Ohio state Sen. Bill Reineke, R-Tiffin, addressing the Senate. (Photo by Nick Evans, Ohio Capital Journal.)

This story will be updated.

The Ohio Senate unanimously approved a measure Wednesday overhauling much of the state’s energy sector. The chief goal of the proposal is to encourage investment in new, primarily gas-fired, power plants as the state’s energy demands skyrocket. But as part of the bill, lawmakers made broad changes to the way to utilities bill customers.

Utility regulators would be subject to a “shot clock” meant to speed rate cases through the process and utilities themselves won’t be able to rely on the energy bill surcharges that have helped bolster their balance sheets.

Ohio Senate committee unanimously advances energy overhaul

But perhaps most notable, the bill eliminates the legacy generation rider — a surcharge devised to prop up two aging coal plants that are part of the Ohio Valley Electric Corporation. That controversial rider was part of 2019’s Ohio House Bill 6 which was at the heart of a massive bribery scheme that landed former House Speaker Larry Householder in federal prison with a 20-year sentence.

So far, the legacy generation rider has cost ratepayers about half a billion dollars.

The high points

Senate Bill 2 draws a bright line between the companies building new power generation facilities and the ones more familiar names that show up on your monthly bill. Those energy giants control power distribution, and since 1999, they’ve largely been cut out of the generation business.

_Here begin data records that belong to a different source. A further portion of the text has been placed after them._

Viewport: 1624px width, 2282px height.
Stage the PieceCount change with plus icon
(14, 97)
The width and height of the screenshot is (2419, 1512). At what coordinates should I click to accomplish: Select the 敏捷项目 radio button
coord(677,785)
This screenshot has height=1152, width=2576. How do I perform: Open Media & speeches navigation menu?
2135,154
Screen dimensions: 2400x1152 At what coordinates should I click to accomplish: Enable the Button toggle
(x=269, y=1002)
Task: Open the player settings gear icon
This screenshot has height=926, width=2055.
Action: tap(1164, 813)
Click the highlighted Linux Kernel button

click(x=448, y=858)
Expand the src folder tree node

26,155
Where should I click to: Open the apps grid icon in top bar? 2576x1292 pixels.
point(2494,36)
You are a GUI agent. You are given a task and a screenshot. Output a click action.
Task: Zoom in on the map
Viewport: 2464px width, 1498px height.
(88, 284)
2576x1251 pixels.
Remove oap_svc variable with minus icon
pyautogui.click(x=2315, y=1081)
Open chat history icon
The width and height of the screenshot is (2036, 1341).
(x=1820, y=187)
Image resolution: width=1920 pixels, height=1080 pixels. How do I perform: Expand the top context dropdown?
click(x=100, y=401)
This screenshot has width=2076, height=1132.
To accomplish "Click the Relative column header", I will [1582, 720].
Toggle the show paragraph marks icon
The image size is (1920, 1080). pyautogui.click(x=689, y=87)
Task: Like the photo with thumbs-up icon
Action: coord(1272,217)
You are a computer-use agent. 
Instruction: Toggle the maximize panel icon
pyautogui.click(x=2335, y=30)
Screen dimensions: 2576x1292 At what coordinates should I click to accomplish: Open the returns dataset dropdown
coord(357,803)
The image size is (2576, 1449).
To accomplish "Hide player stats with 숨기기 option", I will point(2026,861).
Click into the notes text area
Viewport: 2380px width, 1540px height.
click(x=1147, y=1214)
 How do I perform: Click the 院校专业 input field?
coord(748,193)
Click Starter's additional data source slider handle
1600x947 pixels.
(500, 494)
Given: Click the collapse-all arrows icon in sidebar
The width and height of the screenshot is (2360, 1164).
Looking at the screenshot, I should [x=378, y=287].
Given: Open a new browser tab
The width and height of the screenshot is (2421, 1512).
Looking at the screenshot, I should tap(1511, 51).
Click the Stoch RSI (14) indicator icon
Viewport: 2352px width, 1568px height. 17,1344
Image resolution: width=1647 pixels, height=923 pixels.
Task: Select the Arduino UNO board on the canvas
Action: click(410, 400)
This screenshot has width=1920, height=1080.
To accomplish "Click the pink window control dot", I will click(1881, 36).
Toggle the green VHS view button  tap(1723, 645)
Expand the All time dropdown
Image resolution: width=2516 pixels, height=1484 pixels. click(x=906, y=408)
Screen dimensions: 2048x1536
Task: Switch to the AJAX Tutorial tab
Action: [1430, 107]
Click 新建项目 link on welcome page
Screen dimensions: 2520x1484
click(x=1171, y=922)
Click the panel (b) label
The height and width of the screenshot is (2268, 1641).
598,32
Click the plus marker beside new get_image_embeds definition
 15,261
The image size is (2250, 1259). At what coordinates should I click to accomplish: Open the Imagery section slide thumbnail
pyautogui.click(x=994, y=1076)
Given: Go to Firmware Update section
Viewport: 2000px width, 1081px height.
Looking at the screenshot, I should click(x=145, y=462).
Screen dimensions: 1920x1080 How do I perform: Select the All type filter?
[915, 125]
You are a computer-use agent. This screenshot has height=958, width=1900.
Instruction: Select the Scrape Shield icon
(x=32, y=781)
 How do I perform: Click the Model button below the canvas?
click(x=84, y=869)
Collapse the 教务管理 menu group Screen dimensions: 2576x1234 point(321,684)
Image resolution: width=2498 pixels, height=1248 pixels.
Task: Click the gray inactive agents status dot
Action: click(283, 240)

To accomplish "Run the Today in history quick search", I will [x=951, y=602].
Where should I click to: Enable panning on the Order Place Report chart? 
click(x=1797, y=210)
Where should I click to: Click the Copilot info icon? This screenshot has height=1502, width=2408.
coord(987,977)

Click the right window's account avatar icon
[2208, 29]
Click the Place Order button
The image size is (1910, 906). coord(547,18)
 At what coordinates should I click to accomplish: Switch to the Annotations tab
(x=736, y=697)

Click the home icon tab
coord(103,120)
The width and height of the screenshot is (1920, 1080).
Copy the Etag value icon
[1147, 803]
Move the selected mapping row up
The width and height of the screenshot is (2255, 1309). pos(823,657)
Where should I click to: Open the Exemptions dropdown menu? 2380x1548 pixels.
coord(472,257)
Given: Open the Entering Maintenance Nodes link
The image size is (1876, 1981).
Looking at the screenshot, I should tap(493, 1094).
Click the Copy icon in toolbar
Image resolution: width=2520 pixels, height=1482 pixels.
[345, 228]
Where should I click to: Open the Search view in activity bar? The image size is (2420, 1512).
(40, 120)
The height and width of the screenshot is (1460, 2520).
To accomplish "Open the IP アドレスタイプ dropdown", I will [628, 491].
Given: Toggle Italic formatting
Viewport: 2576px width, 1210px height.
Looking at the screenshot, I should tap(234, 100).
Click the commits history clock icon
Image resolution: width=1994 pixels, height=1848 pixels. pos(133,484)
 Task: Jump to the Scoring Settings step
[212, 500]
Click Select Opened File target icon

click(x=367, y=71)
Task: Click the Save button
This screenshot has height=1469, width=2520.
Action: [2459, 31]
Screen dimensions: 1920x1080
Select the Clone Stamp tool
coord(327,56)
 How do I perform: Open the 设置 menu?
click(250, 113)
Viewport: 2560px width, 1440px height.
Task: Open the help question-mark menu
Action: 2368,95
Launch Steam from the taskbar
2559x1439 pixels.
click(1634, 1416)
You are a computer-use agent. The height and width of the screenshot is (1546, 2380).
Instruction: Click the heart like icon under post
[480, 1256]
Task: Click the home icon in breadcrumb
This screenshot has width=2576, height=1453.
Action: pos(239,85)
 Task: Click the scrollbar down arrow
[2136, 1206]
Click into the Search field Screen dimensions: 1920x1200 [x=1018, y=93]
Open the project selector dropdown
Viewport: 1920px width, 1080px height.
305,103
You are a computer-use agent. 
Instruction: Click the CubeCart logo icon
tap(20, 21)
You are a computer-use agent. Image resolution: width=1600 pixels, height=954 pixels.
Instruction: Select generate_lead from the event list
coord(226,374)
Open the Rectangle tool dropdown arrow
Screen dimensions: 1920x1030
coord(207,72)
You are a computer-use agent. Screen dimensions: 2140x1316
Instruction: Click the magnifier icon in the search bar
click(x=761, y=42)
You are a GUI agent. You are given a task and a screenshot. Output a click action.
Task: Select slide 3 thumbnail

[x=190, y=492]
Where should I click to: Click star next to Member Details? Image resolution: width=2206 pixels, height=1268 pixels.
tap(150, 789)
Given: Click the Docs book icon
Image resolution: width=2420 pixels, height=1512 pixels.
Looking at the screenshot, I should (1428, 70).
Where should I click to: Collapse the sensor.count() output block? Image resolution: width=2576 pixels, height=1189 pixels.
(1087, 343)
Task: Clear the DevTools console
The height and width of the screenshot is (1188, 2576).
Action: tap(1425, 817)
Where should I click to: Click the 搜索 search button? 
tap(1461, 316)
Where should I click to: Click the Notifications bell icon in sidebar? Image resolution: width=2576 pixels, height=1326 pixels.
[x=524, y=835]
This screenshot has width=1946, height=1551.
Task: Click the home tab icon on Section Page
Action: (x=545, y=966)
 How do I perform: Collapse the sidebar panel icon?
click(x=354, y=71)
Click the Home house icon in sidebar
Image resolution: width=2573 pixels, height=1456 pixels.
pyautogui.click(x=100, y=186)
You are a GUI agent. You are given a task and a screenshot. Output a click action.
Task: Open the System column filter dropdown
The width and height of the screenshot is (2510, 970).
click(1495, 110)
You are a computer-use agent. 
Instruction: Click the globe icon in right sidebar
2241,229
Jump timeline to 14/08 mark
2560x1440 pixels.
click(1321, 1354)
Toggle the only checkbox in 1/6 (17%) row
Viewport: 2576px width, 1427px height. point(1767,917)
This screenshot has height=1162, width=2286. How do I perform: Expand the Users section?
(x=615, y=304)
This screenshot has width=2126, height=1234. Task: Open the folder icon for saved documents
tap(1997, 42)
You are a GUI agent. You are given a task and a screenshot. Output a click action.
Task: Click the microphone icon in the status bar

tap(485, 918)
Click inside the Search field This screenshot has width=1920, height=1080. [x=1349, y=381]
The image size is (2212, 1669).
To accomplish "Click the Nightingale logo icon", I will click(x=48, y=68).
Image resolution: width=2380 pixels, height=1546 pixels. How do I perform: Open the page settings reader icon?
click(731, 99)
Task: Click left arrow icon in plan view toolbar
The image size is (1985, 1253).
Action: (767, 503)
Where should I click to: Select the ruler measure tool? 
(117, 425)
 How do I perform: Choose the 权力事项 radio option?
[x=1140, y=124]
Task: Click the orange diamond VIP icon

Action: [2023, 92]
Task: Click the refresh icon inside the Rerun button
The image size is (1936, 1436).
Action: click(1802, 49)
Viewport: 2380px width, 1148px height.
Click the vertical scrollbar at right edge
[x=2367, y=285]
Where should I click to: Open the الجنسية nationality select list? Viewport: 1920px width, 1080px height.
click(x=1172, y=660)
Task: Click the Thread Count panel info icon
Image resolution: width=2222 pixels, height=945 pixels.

“We’re making it clear that generation is separate from transmission,” the bill’s sponsor state Sen. Bill Reineke, R-Tiffin, told lawmakers Wednesday.

In addition to keeping energy giants out of the marketplace, Reineke’s bill offers tax incentives for newcomers.

“There will be no (tangible personal property) tax on new generation projects,” he explained, “and a reduction from 88% to 25% on new transmission, distribution, and pipeline infrastructure.”

In addition, Reineke bragged about cutting the turnaround time on regulatory decisions.

“We are changing that from 540 days on average to 365 days, and some siting cases will drop to 120,” Reineke said. “It is not acceptable to be behind California and New York, so we will improve our turnaround time.”